The Boston meat packers?

Interesting idea being played with up in Boston: Can local readers buy the paper in the same fashion as residents of Green Bay own the Packers?

“Boston is much less insular than it was 30 years ago,” said Paul S. Grogan, president of the Boston Foundation, a philanthropic group. The city has long had a chip on its collective shoulder about where it stands in the world, “especially any time you get New York into the picture,” he said, and while that trait has faded greatly, losing local institutions does not help.

Perhaps that is why, along with the desire to save The Globe, many Bostonians argue for local ownership, with a particular suspicion of answering to anyone in that bigger city on the Hudson.

One blogger advocated an arrangement similar to the community foundation that owns the Green Bay Packers football team. Several members of Boston’s business elite have been rumored to be interested in buying The Globe, but none have confirmed it and most have denied it.

At least a few local investors showed interest in buying the paper a few years ago, but that was before the newspaper business slid into its deep slump.

“You have to have local ownership that wants to buy the paper,” Mr. Menino said. “It’s questionable. I haven’t heard of anybody.”
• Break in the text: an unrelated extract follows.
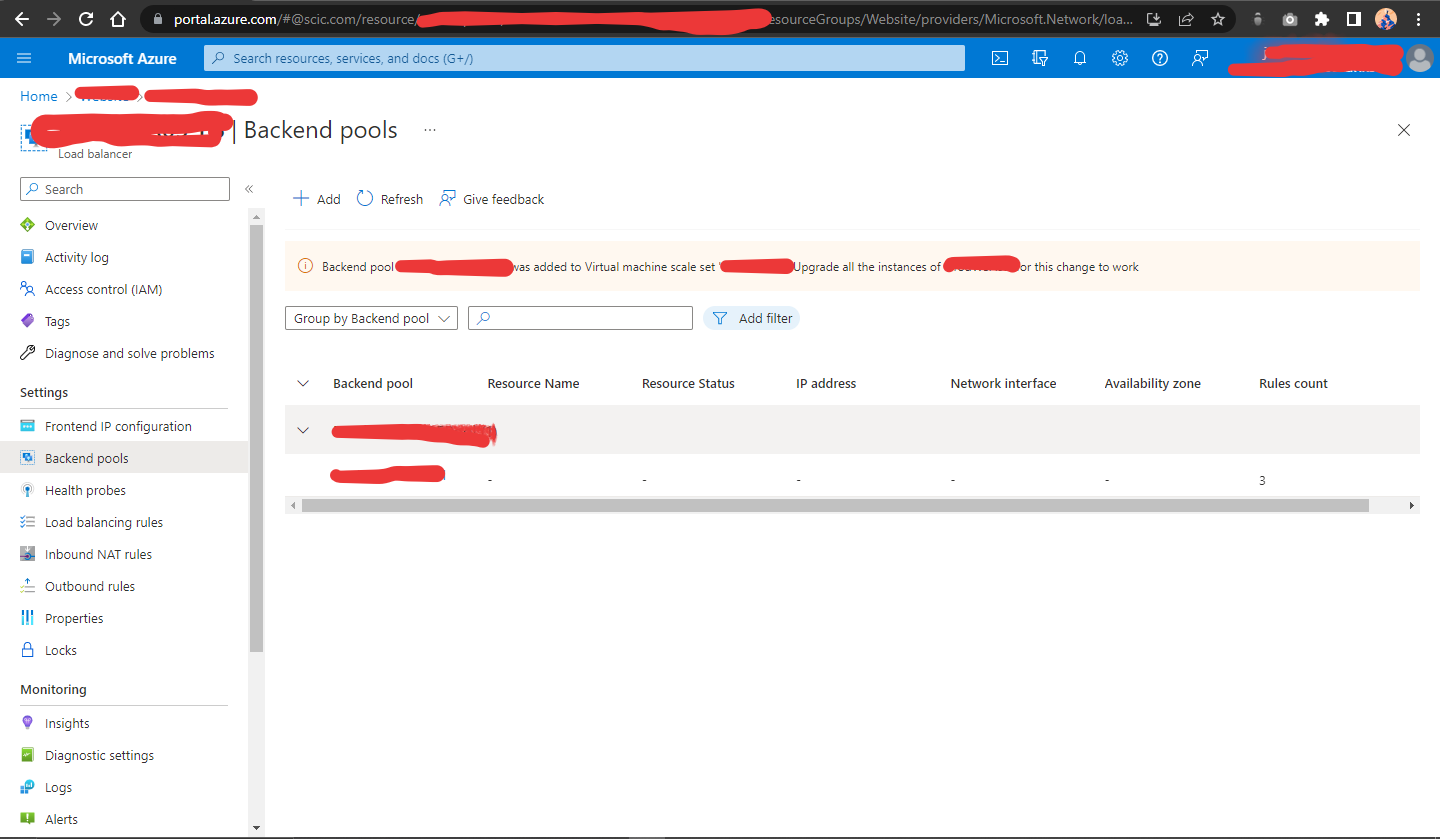Open the Frontend IP configuration page
This screenshot has height=839, width=1440.
[118, 425]
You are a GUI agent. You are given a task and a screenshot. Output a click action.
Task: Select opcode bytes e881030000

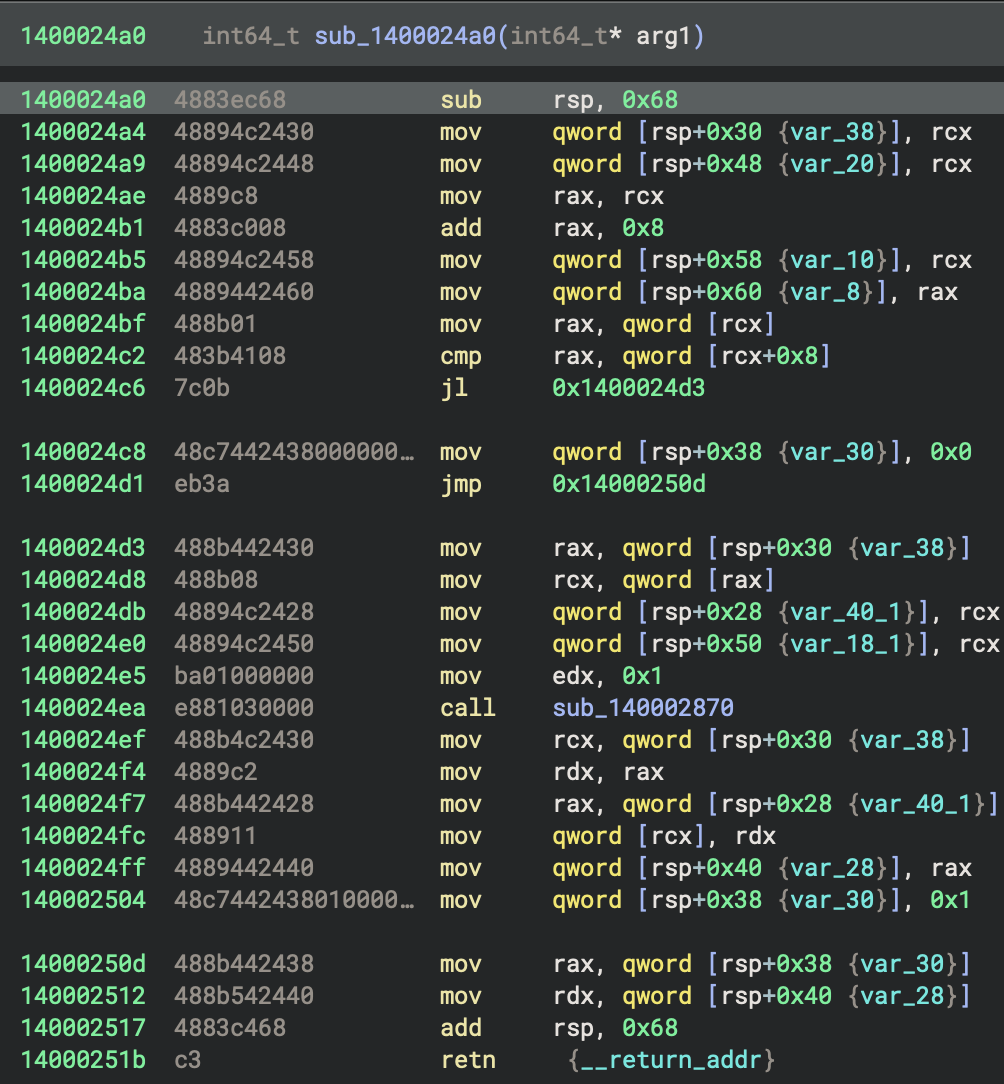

Losing The Globe “would rock the city psychologically,” Mr. Grogan said. “It doesn’t square with the more confident, more worldly self-image that Boston has.”

But that impact would split along generational lines, as it does between Julia Quinn and James Monti, strangers who rode side by side last week on a Red Line subway train.

Ms. Quinn, a medical assistant in her 60s, said she read The Globe almost every day, though its politics were too liberal for her tastes. “Boston’s not a podunk town — it’s got to have a good paper,” she said.

Mr. Monti, an unemployed construction worker in his 20s, said he only occasionally picked up a paper, “mostly to see how the Sox are doing,” and was just as likely to find the news online. He shrugged off the prospect of losing The Globe, saying he could go elsewhere for information.

It seems hard to imagine how local ownership would work, unless investors are willing to take a stake for civic duty rather than future profits. After all, the good people of Green Bay can rely on the Packers to bring in revenue on game day and they benefit from the NFL's network TV deals.

And would you want, say, Mitt Romney or another wealthy politician to hold a major stake?

And is the Times even willing to sell?